Le lendemain, elle voulut reprendre le chemin de son pays, et ses trois amans, en étant avertis, firent dresser leur équipage et la vinrent accompagner ; de sorte que, la voyant marcher avec un si grand train, l’on ne l’eût pas prise pour moins que pour une grande reine. Il y avoit bien de la jalousie entre les Italiens et le François, car elle faisoit bon visage à celui-ci et tenoit fort peu de compte des deux autres. Bien souvent elle permettoit qu’il entrât dedans son carrosse, et s’amusoit à discourir avec lui de différentes choses, où Francion connoissoit toute la vivacité de son esprit, qui, par la lecture des bons livres, s’étoit garanti des ténèbres de l’ignorance.

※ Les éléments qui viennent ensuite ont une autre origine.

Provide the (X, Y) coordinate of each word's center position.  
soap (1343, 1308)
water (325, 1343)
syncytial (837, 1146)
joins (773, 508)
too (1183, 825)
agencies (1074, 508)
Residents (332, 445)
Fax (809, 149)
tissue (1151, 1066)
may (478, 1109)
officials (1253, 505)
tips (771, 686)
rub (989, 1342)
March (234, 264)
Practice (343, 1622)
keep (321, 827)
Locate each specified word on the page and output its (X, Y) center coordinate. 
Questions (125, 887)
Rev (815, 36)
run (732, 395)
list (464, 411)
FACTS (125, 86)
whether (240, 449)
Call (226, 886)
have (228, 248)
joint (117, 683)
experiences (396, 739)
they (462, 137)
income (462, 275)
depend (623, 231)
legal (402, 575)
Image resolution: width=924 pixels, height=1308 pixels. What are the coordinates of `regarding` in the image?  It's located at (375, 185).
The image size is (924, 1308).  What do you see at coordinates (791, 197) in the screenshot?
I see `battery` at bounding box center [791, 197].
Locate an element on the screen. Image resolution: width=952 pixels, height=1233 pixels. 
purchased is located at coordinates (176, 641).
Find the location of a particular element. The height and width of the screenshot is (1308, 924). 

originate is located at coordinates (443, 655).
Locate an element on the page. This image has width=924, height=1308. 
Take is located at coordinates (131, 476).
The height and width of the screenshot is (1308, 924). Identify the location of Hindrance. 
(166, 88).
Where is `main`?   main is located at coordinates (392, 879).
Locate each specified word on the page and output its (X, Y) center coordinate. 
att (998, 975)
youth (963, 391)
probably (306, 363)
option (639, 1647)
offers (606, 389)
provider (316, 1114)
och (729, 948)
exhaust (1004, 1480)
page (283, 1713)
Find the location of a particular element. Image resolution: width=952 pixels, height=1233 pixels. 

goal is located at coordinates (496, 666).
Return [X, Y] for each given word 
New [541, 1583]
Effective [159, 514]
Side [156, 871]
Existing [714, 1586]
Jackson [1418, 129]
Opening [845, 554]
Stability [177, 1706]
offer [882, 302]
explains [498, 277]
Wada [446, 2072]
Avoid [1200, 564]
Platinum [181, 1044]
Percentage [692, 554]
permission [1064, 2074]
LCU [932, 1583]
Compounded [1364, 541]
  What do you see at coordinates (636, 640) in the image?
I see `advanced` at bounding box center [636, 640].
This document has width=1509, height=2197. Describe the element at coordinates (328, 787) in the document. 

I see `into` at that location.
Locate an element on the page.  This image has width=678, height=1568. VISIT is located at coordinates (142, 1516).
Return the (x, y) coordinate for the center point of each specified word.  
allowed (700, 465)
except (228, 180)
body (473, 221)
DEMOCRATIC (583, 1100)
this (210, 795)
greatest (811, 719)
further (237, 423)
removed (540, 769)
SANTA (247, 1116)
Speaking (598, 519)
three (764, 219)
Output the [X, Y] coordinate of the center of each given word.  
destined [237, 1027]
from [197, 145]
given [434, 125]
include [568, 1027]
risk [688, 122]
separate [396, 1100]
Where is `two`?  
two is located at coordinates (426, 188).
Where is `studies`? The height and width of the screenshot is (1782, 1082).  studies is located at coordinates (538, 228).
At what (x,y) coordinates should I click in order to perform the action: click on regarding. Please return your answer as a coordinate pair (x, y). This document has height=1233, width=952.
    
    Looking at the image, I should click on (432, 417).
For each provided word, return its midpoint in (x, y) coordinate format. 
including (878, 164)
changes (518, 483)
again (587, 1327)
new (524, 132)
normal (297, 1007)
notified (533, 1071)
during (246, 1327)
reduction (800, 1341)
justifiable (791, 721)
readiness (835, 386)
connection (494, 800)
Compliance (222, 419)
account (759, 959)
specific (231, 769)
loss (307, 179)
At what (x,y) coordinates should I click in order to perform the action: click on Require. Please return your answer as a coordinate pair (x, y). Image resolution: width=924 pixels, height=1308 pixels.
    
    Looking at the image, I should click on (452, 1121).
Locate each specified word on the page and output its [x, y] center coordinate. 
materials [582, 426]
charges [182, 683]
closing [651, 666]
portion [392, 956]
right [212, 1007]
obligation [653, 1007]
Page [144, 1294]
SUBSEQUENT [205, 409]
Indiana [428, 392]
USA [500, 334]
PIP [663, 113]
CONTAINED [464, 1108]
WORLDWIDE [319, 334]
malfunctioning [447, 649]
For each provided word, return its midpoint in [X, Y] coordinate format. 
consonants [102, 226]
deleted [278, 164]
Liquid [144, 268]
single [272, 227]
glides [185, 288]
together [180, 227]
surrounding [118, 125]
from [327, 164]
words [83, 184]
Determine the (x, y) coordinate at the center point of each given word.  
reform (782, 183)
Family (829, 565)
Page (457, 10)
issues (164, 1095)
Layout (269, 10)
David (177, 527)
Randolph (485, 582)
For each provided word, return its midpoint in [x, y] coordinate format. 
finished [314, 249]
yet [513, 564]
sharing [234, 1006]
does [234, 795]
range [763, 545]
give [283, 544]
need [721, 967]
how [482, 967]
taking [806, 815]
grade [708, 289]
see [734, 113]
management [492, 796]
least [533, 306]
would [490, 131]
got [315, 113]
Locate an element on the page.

Il avoit un contentement non pareil, quand il considéroit qu’il ne se pouvoit repentir d’avoir perdu sa franchise, vu la beauté de sa prison. Cependant ses rivaux, marris de la faveur qu’il recevoit, alloient tantôt devant et tantôt derrière, et le plus souvent fort loin du carrosse de leur maîtresse, pour témoigner quelque sorte de dédain réciproque : néanmoins, par les villages où ils passoient, ils ne tenoient pas tant leur gravité qu’ils ne se logeassent le plus près d’elle qu’il leur étoit possible. Francion souhaitoit passionnément de leur donner quelque cassade[1], pour les punir de la témérité qu’ils faisoient paroître, logeant leurs affections au même lieu que lui.

Il communiqua son dessein à un valet de Nays, dont il s’étoit acquis l’amitié, et le pria de l’assister. Cet homme-ci, fort obligeant, lui promit de faire pour lui tout ce qui seroit en sa puissance ; puis après, selon ses préceptes, il s’en alla trouver Valère, et lui dit que Nays étoit vaincue par la peine qu’il prenoit à la servir, et qu’elle ne demandoit pas mieux que de jouir de son entretien, mais qu’elle ne le pouvoit

  1. Expédient imaginé pour se jouer de quelqu’un.